Her brother-in-law would be immensely proud to have his longed-for son, Joan thought before her mind wandered on...to a person Luke would certainly not be proud of: his degenerate best friend...
An impatient tut escaped her as she realised Drew Rockleigh again occupied her thoughts. Since the hair-raising incident with the beggars she had not managed to forget the dratted man for any length of time, much as she wanted to. His astonishing way of life depressed her the more she dwelt on it. Infuriating though she found him, he deserved better than to end up trading blows in a boxing ring.
‘I hope the Duke won’t stop you seeing me or make me abandon the vicarage school.’ Vincent sounded anxious.
‘Of course he won’t, on either count! Papa knows that you are a good friend and he is not without compassion for the poor. He will mellow in time.’ Joan paused, searching for a new subject to talk about. ‘How is Louise liking her sojourn in the countryside?’
Louise Finch and Joan had been close since childhood. Louise’s mother and Vincent’s mother were kin and, despite one sister marrying a wealthy fellow while the other’s husband was a man of the cloth, the women remained close. Vincent had followed in his father’s footsteps, but had gained a living administering to a flock in the London stews rather than in a Kentish village.
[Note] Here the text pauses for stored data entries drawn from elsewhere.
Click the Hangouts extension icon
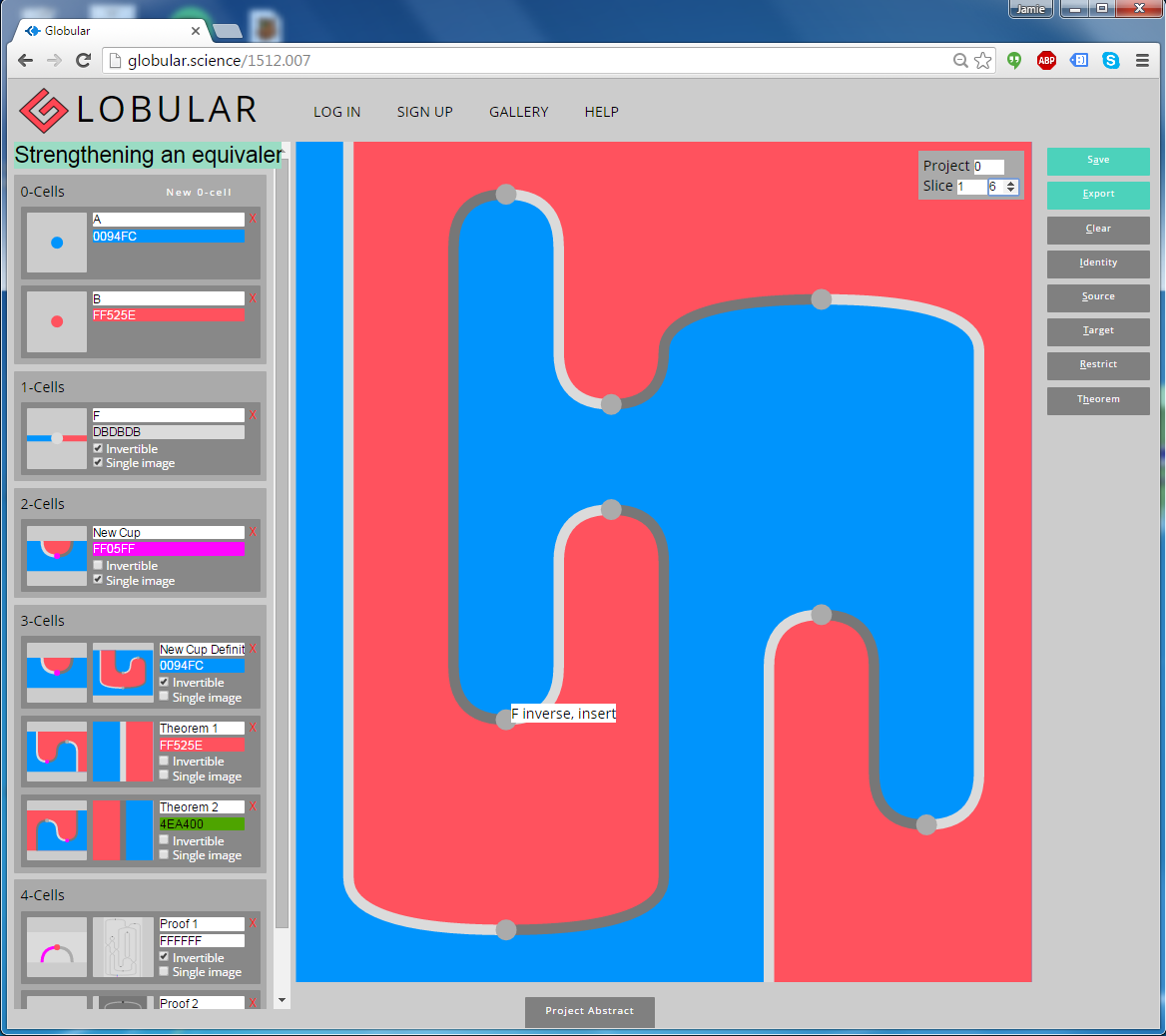The width and height of the screenshot is (1166, 1036). point(1014,61)
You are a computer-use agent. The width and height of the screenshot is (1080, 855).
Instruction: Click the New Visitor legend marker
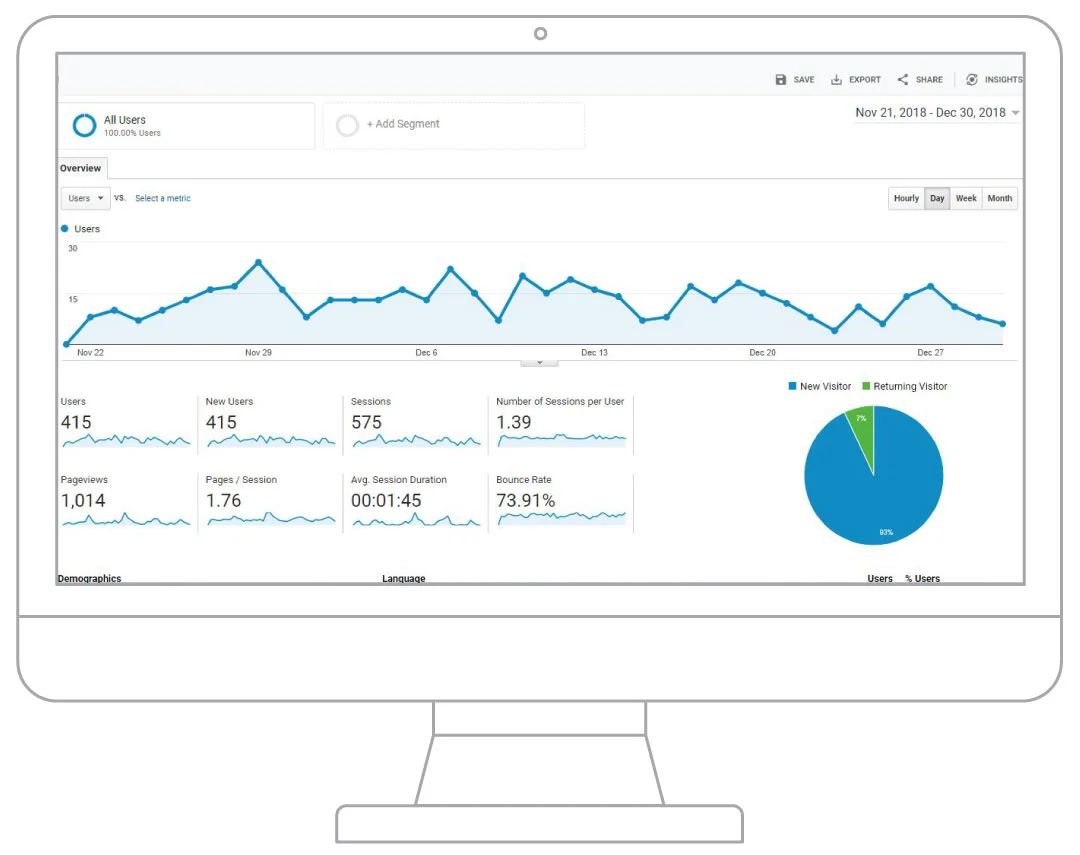[791, 386]
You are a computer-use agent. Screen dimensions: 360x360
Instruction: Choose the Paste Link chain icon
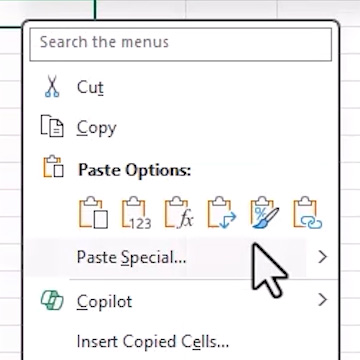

‘I understand from my mother that her guests will be returning early next week. Apparently Louise misses the social whirl and is bored with cattle for company.’ Vincent gave a rather disapproving sniff.
Joan bit her lip to subdue a smile. It was the sort of blunt opinion she would expect from her best friend, yet she doubted Louise had intended her hostess to overhear it.
‘I shall be glad to have her back, anyway,’ Joan said, patting Vincent’s arm in a consoling manner. She gave him a smile and his indignation disintegrated. Vincent was a man of adequate height and build with coppery brown hair and pleasant looks. As they strolled around the perimeter of the lake Joan noticed that they were under observation.
‘Your association with me attracts attention, you know,’ Vincent said wryly, his thoughts mirroring Joan’s. He nodded discreetly at some people craning their necks at them as their barouche passed by.
‘No doubt they are recalling how abominably I embarrassed you when I was younger,’ Joan teased, making Vincent cough and blush. ‘Oh, the gossips should be used to us being friends by now.’ She wrinkled her petite nose in a display of insouciance. ‘It is more likely those young ladies are staring because they think you handsome and eligible,’ she added with a twinkling smile.
‘I doubt they would think my bank balance very attractive,’ Vincent countered wryly. ‘Even the clergy need to pay their bills.’ Vincent paused. ‘They appear to be returning for a second look,’ he said as the barouche again approached.